### The task
Could you retype every line below exactly, omitting the images?

### Supplied entries
↓↓↓
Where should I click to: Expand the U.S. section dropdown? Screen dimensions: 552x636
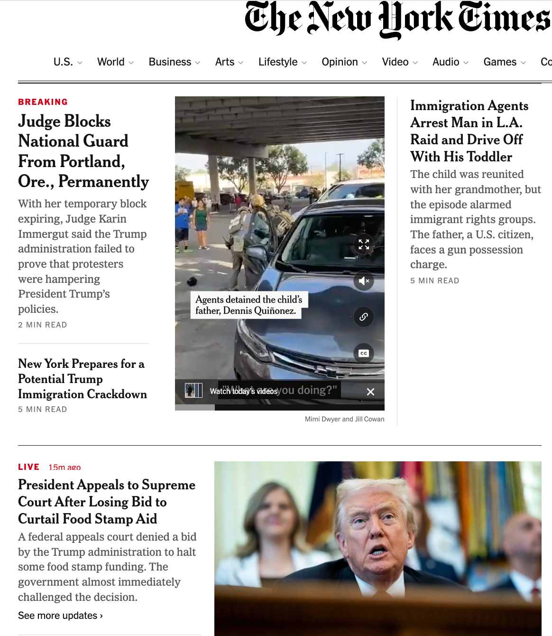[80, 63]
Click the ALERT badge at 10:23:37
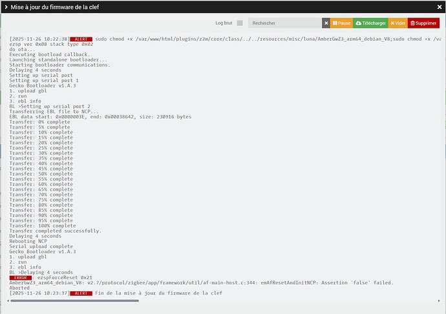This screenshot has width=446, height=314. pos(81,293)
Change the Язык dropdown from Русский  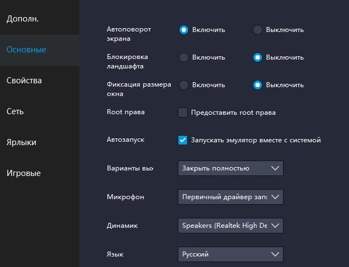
↑↑↑
### Task response
Where should I click to: Expand the U.S. section dropdown? Screen dimensions: 552x636
[80, 63]
Click the ALERT badge at 10:23:37
This screenshot has width=446, height=314. pos(81,293)
Change the Язык dropdown from Русский  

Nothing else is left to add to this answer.